Despite its having the world’s third largest reserves, though, China’s coal deposits are expected to last only for another 38 years, based on 2009 production figures. Yet, as with the remaining life of U.S. coal reserves, this is an overly simplistic way of viewing those reserves, which understates the dire nature of what is already a critical state of affairs.
Reinforcing this view are several independent studies of the world’s troubled coal situation. For instance, a 2007 study by the Energy Watch Group, a Germany‑based organization of independent scientists and parliamentarians, saw coal peaking by 2020. It pointed out that reserve data worldwide is of poor quality–in some cases it has not been revised in decades. In the case of China, the country’s reserve estimates have not changed since 1992. As a result, many estimates greatly overstate the amount of coal yet to be mined. Based on a country‑by‑country analysis, the group concluded that global production would still increase by around 30% over the following ten to fifteen years. However, the production profile of the world’s largest producer, China, would determine the peak of global coal production.
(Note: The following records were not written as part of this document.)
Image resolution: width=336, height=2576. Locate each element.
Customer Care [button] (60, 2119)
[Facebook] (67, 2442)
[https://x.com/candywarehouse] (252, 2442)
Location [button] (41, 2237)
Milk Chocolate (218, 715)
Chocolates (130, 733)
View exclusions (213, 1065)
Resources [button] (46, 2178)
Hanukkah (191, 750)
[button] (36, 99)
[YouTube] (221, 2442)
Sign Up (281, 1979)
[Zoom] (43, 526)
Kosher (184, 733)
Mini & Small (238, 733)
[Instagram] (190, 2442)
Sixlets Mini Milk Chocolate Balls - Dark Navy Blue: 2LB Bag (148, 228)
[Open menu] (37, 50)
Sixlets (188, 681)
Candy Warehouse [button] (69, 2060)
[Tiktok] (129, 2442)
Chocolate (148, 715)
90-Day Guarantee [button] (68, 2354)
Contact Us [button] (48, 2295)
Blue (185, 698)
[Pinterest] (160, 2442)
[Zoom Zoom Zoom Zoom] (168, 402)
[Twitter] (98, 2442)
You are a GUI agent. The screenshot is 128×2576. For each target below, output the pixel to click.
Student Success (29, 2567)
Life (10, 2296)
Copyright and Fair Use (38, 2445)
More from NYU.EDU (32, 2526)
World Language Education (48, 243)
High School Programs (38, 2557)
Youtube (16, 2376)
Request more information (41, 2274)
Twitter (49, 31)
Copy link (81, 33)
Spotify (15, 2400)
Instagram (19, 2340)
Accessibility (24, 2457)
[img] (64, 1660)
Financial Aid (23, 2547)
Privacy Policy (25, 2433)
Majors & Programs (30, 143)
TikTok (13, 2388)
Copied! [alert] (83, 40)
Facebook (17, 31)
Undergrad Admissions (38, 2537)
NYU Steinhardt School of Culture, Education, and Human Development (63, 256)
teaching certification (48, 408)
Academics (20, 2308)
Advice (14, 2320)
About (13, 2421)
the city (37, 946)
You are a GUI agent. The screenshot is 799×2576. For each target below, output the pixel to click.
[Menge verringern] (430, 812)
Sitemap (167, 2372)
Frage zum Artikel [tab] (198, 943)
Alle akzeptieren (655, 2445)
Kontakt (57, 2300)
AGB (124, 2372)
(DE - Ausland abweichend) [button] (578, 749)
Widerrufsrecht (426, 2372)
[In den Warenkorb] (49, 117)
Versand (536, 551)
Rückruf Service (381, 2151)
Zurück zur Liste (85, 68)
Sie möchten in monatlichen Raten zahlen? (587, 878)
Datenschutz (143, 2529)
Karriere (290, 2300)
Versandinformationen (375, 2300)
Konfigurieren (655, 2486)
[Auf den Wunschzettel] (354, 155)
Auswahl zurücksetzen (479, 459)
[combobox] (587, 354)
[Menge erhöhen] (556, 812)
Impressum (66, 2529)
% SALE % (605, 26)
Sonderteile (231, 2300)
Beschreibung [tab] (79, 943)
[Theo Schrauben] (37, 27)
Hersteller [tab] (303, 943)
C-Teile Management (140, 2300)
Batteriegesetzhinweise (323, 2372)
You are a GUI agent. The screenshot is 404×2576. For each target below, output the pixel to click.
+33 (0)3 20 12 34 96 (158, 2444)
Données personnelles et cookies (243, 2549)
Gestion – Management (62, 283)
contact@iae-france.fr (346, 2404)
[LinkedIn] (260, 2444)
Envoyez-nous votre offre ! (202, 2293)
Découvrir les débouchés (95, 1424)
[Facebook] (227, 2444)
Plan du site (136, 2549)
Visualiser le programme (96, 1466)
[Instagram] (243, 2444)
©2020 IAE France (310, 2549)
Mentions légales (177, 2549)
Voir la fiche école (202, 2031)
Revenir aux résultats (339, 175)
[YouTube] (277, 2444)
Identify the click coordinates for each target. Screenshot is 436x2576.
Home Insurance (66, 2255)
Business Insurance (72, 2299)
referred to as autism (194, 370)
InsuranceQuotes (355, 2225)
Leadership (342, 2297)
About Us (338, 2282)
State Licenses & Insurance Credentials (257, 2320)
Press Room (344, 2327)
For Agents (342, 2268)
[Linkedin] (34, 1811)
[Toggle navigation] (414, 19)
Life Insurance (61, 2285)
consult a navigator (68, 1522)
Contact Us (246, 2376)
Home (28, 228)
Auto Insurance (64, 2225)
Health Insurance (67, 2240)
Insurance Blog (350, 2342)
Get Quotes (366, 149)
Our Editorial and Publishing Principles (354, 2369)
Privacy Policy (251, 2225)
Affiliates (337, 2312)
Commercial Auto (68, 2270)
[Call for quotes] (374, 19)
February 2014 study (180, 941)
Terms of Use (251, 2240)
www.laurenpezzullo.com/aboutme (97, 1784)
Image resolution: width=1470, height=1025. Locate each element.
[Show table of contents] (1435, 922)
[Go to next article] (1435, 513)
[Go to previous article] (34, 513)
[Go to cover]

And after 2020 the Energy Watch Group study estimated that global coal production would decline sharply.
Two years later, in 2009, researchers at the China Center for Energy Economics Research published an article in the journal Energy Policy that came to a similar conclusion, that peak coal production in China would occur around 2030. This is not some fringe group reaching this conclusion but scientists from Xiamen University in Fujian, one of China’s top institutions.
The researchers saw that the gap between China’s internal supply and demand would continue to grow and the gap would have to be made up with increased imports. They estimated, “By 2015, the volume of net coal imports to China would account for 11–34% of the world coal trade and by 2030 that would be 41% to 54%, as predicted. That means that about 50% of the total world coal would be traded with China. If this is the case, a slight change in China’s coal market would have a great impact on international coal markets, especially on international coal prices.”
It would appear by the country’s actions since this study was published that its conclusions did not escape the attention of the Chinese government. Given that coal accounts for 70% of Chinese energy use, it follows that the country would be somewhat frantic to develop alternative sources of energy. Concerned that it is drawing down its remaining coal reserves at an alarming rate, the government is now considering capping domestic coal production, according to reports from China’s state‑run media.
In the meantime, the impact on the world market of China importing increasing quantities of coal is already being felt, although we’ve experienced just a taste of what’s in store. In essence, this rise in coal prices is taking money out of the pockets of Americans and, indeed, consumers the world over, leaving us less to spend on other things.
What can we do? Clearly the first thing to ponder is what the Chinese have not only been thinking about for years but are now employing in overdrive. We mean the development of renewable energies, or any energy source that can substitute for oil and, increasingly, coal.